The initial cases were not unusually severe – but in August 1918 the virulent strain emerged almost simultaneously in France, the United States and Liberia. From the beginning it was clear that this no ordinary flu: Sufferers would often be too weak to walk within hours of becoming ill. Shortly afterwards the faces of many would take on a bluish tinge and, as they struggled for breath, bloody froth would bubble from their mouths. Millions of people died within a day of two after the first symptoms appeared. In the US the pandemic reached its peak in October 1918, and elsewhere the disease spread like wildfire. Almost 140 000 deaths were recorded in South Africa before the last cases occurred in 1919.
The Spanish flu pandemic was remarkable in a number of ways.
Mortality rates in influenza and most other infectious diseases typically form a U-shaped curve when plotted against age on a graph, indicating that elderly and very young patients are at greatest risk of dying from the disease.
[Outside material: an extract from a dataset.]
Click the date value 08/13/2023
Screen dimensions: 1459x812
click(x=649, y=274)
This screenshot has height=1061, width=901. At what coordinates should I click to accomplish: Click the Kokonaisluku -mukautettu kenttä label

The Spanish flu, however, yielded a W-shaped curve, as young adults were more likely to die than those just younger or older. At the time the deaths were often noted to be due to “unusually severe pneumonia” – but it is now believed that sufferers mostly died as a result of cytokine storm. Healthy young adults were most at risk because of the efficiency of their immune systems.
Another characteristic of the pandemic was the rate at which it spread and the high percentage of people affected: The largest inhabited area unaffected by disease was an island in the estuary of the Amazon River. Mortality varied greatly from area to area: Although the average figure of around 2,5 percent in the industrialised countries was considerably higher than that usually reported for flu, the pandemic was not nearly as devastating there as in remote areas where the disease had never been recorded before: Among some Eskimo communities in Alaska a third or more of those who were infected died, and it is believed that entire villages in the Third World disappeared off the face of the earth.
The viral strain, which would later be named H1N1, showed the characteristics of a virus that had undergone species jumping. The high rate of contagion, prevalence of the disease and extraordinary virulence had the hallmark of a foreign virus that had found its way around the human immune system, and against which humans had little resistance. Variants of H1N1 are still circulating among humans – but because most people have developed a degree of resistance, as well as the fact that vaccines and antiviral drugs are now available, the virus is not in the least as threatening as in 1918.
It was long assumed that H1N1 originated in pigs, which are susceptible to a similar strain. In 2005, however, tests on the frozen body of a woman who died of the Spanish flu in Alaska proved that this disease was a form of avian influenza. It is, however, possible that the virus was first assembled in a pig that was infected by both avian and human flu viruses. On the other hand, the original mixing vessel may have been a human, and it could be that pigs were infected later by contact with humans.